A block of data:

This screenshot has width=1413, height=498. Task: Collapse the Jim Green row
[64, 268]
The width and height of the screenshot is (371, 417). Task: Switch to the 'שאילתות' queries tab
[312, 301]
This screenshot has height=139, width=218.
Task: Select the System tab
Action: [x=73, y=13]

## [EXERCISE GOAL]
Give the records above as a numbered list, with each line as its own item and any blank lines left out.

## [EXERCISE OUTPUT]
1. This screenshot has width=1413, height=498. Task: Collapse the Jim Green row
2. [64, 268]
3. The width and height of the screenshot is (371, 417). Task: Switch to the 'שאילתות' queries tab
4. [312, 301]
5. This screenshot has height=139, width=218.
6. Task: Select the System tab
7. Action: [x=73, y=13]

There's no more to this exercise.